Which raises the question, "What good is self-knowledge?" If I know how I'm fucked up, can write about it, talk about it, why can't I change it? It may be too deeply embedded to dislodge. My philosophy is to accept it and try to be aware of it, as it is too late to escape the programming. If you knew the details of my earlier life, you would know how many awards I won, how my GPA at UCLA was 4.0 while married and working three jobs, and how none of my procession of awards and accomplishments were really planned; I was simply driven. And how hollow such accomplishments seemed to me afterwards! As Groucho said, "I don't want to belong to any club that would have me as a member." I feel the same way; I refuse to accept any recognition or award because in honoring me the prize is automatically devalued. A lose-lose philosophy.
If nothing I do can proves I'm not worthless, why do I keep trying? When not depressed I think my goals might be worthy in themselves, and my worth is not entirely dependent on them, rather I have some intrinsic worth granted by the Almighty and my loved ones. Nevertheless at the core of my being, like the rubber strands wound around the mystic center of a golf ball, the mantra persists.
In Mexico I counseled an elderly lady with severe myesthenia gravis who was virtually paralyzed, had to have her diapers changed, for instance. She could still talk. How she maintained fortitude and avoided depression under such conditions amazed me. If I became totally dependent upon others, there would be nothing to prove my worth. That scares me. And life is just that thin; "car crash tomorrow." "All flesh is like grass." Everything you trust in today could be ripped away tomorrow. Think of the Christmas tsunami and Katrina.
We can't let the vulnerability of our immediate lives into the forefront of our minds too much or it will undermine our confidence in the things we actually do and strive for, letting the air out of the balloon we have constructed in an unfounded faith in the continuity of our existence and expectations.
I recently read Jack London's Sea Wolf for the first time, where the captain, a thoroughgoing amoral atheist, preaches the gospel of survival, of bigger fish eating littler fish, where whoever gets to indulge in the most "piggishness" was the ostensible winner. The protagonist, Humphrey Van Weyden, tries to counter these arguments with his philosophy of the sacredness of life and altruism, but discovers that his reasoning is not nearly so water tight as the captain's, especially in view of the brutal conditions on the sealing ship where he is forced to work, along with the evil character of most of the hands.
So what remedy remains me?

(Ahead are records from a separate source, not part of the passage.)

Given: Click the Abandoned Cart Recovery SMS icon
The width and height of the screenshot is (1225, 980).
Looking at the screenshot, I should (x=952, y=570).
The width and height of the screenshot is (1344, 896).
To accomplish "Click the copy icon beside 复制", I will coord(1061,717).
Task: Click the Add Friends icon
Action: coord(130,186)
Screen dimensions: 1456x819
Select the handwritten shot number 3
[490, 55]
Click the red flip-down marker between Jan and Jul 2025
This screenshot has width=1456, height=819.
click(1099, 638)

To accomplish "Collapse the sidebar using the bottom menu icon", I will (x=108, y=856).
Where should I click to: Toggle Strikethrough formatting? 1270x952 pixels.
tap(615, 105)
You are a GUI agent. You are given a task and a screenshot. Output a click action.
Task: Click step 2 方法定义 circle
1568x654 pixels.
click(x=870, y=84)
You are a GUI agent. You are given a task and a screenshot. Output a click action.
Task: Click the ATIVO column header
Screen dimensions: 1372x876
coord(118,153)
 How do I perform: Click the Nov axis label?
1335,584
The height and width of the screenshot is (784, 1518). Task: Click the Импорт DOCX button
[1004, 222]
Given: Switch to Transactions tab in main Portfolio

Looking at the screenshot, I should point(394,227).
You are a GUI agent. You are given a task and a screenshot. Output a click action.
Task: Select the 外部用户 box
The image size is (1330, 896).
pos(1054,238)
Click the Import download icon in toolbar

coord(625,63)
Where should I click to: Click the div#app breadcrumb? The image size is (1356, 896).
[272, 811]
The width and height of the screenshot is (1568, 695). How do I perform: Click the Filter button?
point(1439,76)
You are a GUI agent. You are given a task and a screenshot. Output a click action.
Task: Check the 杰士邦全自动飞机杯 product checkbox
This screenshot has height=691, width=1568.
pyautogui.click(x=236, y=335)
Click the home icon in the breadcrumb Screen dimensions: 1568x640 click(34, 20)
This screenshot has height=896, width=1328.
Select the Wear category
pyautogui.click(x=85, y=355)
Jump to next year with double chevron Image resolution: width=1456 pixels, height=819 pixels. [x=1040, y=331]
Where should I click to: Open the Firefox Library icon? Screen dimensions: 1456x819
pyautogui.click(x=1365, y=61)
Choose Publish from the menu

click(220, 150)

My best philosophy is acceptance. If I accept these features in my flawed self they will not exercise the unconscious power over me that they otherwise possess. In my best moments I will be able to actually laugh at myself and the programs I swallowed whole as a small child. Alas, today is not one of those days, because the biological aspect of my depression does not yet allow me such wisdom.
This too will pass, and I will embrace this ephemeral world as substantial again. But one thing depression teaches you is how thin the spider's thread from which we hang truly is.